The other question is how come the TV cameras were there so quickly to capture the event. Someone must have informed them and one has to assume that it can only have come from the inside, supposedly close friends, family or maybe even the couple themselves. The responsibility here lies with the media. They may have been informed but they didn’t have to act. Likewise editors in TV news rooms didn’t have to use the story, but they did. They used it because it is the general consensus that this is what the viewing public desires, (that’s you and me by the way!) What on earth have we become?
The invasion into the private lives of public figures is an ongoing debate. In the past I have had little sympathy for celebrities in particular, believing that if you use the media for personal gain when you need it, then you have to take the consequences on the other side of the coin also. I would still hold this belief if they screw up professionally. For example had Britney thrown a wobbly and refused to perform at a concert then that’s fair game. Had she been out in public and done something stupid, again, it goes with the territory; she chose such a career path. However, to be in your own home having a dispute with your ex-husband that ends up involving police and medics is surely a very private issue. She didn’t kill anyone, and the ‘crime’ involved, not handing over her children, was a domestic situation that was really none of anyone’s business except those involved. We shouldn’t even have an opinion on such a matter.

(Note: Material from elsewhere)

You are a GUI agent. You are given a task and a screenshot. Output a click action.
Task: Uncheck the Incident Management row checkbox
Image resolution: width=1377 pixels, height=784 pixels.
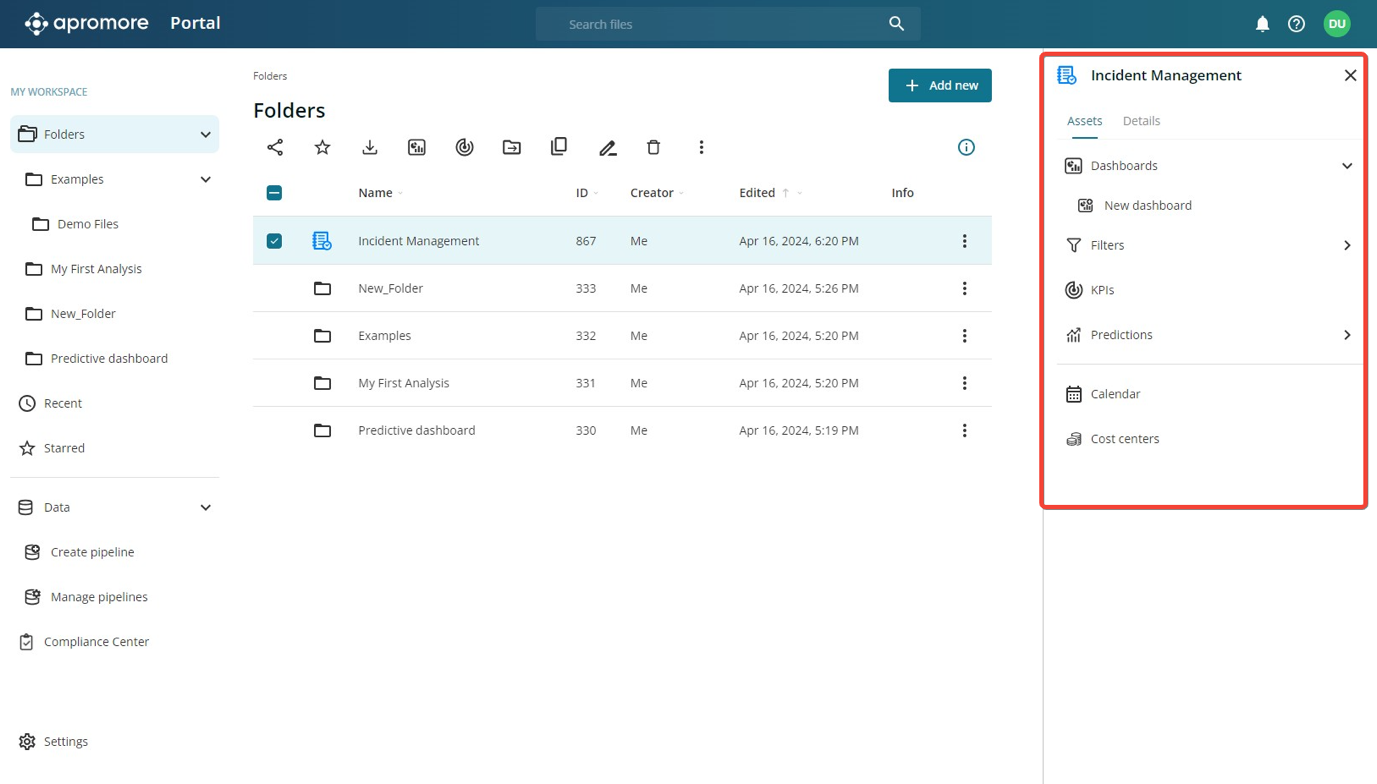274,241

Why do we enjoy such stories? Is it because we feel that celebrities are much more privileged than the rest of us and therefore if their weaknesses are exposed we can feel better about ourselves? Are we comforted by the fact that despite bucket loads of money and fame that these people are not necessarily any happier than us?
We have an insatiable appetite for details. Celebrities themselves help fan the flames by happily divulging intimate details about their private lives, their difficult childhoods, their abusive parents or partners, their personal battles with addictions and the subsequent overcoming. When it suits them they love to talk, we love to hear it. Entire magazines are devoted to such nonsense and daily newspapers willingly surrender pages to such ‘news’. It would have to be acknowledged that at times we can identify with these people’s problems and occasionally we may even learn from it, but most of the time it is just pointless, useless chewing gum for the brain; of no intrinsic nutritional value whatsoever.

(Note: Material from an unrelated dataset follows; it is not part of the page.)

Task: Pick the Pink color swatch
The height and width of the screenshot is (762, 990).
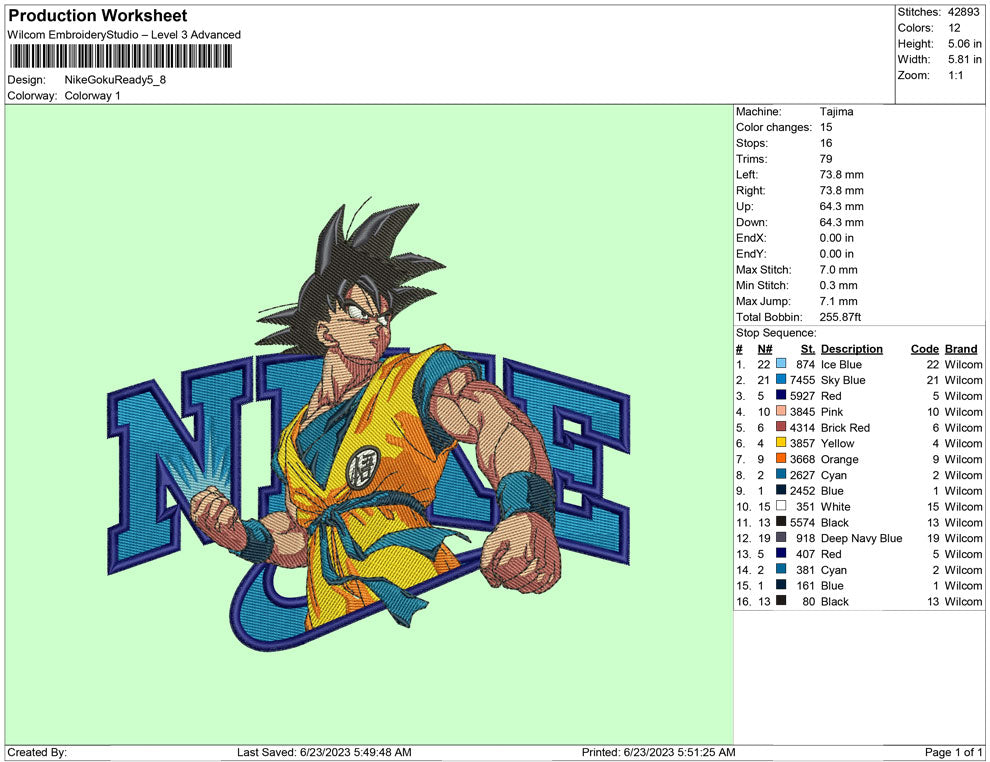Action: coord(781,412)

Celebrities feel familiar but we don’t know them. When they get caught unawares by the paparazzi in scruffy tracksuit bottoms and stained t-shirts, we delight in such pictures of spots and greasy hair as it turns them once again into mere mortals, not the unattainable visions of perfection and happiness presented to us on the red carpets of awards’ ceremonies. The truth is we want it both ways. We want them to look beautiful so we can aspire to such levels but every now and again we want to tear them down so that they don’t get too far beyond our reach. This double mindedness causes us to cross lines that inevitably cause anguish.
I’m not suggesting that we feel sorry for all celebrities, they bring much of it upon themselves, but for 2008 I’m avoiding the rubbish. If someone is bringing out a book, a new album, starring in a new movie or has something of value to contribute then, fair enough, I’m happy to consider it ‘Showbiz’ news and part of popular culture, but if they’re having a nervous breakdown I really don’t want to know!